Document excerpt
• • • • •

# Feels Like Single Dad - Need To Step Up For Kids



## sosei (Aug 9, 2011)

Hello there,
I am a married guy, decent enough house, wife, 3 kids (all under 10). I work from home (telecommute) which has worked out and been a lifesaver for the reasons of this post. To cut to the chase of the issue my wife is effectively disjoint from most all the work at home or with the kids effectively making me feel like a single parent. I am not looking for help with getting her to do more, though, she is handling issues which I think would be too much were I to offload many of the things I do save one shot small tasks. My concern is my inability, seemingly as a father and also just being inexperienced socially (I am not anti-social I just admittedly have undeveloped skills) to make sure my kids are as involved with others as much as they could be. 
I seem to have a hard time connecting with other parents, getting playdates set up, getting them involved better with I expect common things which help kids be around other kids and develop friendships. I also feel a touch awkward being the dad doing it with the overall framework feeling geared towards moms.
What can i do to help get my kids more involved with other kids?
I mean it also would be good to meet other kids' parents more often I expect and honestly hone my own social skills (telecommuting kinda means no chatting around the watercooler), but moreso I want to help my kids get out more and get use to dealing with other kids and have more friends.
The school year is coming up and 2 are going into 1st and 2nd, so any help as that ramps up would be awesome.


----------



## SadieBrown (Mar 16, 2011)

In this day and age it is hard to make connections with other parents. Parents are understandably cautious about who they let around their children. And you being a man may make them even a little more cautious. I'm not saying that is fair, I am just saying that is the way it is now days. 

If the older two are about to start school again that may solve part of your problem If you can get involved in school activities, become kind of a 'room dad'. If you could help with class parties and field trips that would give other parents a chance to get to know you and make them more open to play dates. You could also try joining the PTA, that would give you a chance to get to know other parents.

Are you religious at all? Because church would be a great place for your children to met and interact with other kids. And also for you to get to know other parents. Larger churches often have a lot of activities for kids. 

Also visiting local parks is a good way to met other kids and their parents. I babysit my granddaughter while my daughter and son in law are at work and I often take her to a local park. When I notice she is playing well with another child I would strike up a conversation with the parents. Sometimes they would mention that they bring their child to the park at certain times every week. It took some time but she now has a couple of kids that she plays with on a regular basis at the park. 

Also signing up kids for classes and activities is good. You could check with you county parks and recreation dept to see what activities they offer for small children. My granddaughter took a kid's computer class at the continuing education dept of a local college this summer. She really enjoyed being with the other kids. She also takes karate classes where she has made a couple of friends. Karate classes are also great for teaching kids focus and respect.

• • • • •

Dataset extract
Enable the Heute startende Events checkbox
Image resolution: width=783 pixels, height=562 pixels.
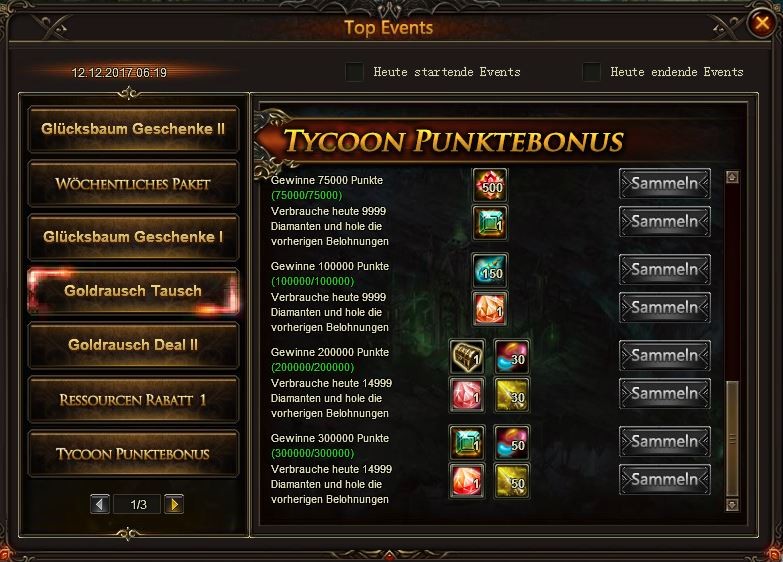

• • • • •

Aim of the task
Please copy word for word the part of the forum thread above about a dad helping his kids make friends, starting at "I seem to have" and ending at "(Mar 16, 2011)".

Written solution
I seem to have a hard time connecting with other parents, getting playdates set up, getting them involved better with I expect common things which help kids be around other kids and develop friendships. I also feel a touch awkward being the dad doing it with the overall framework feeling geared towards moms.
What can i do to help get my kids more involved with other kids?
I mean it also would be good to meet other kids' parents more often I expect and honestly hone my own social skills (telecommuting kinda means no chatting around the watercooler), but moreso I want to help my kids get out more and get use to dealing with other kids and have more friends.
The school year is coming up and 2 are going into 1st and 2nd, so any help as that ramps up would be awesome.


----------



## SadieBrown (Mar 16, 2011)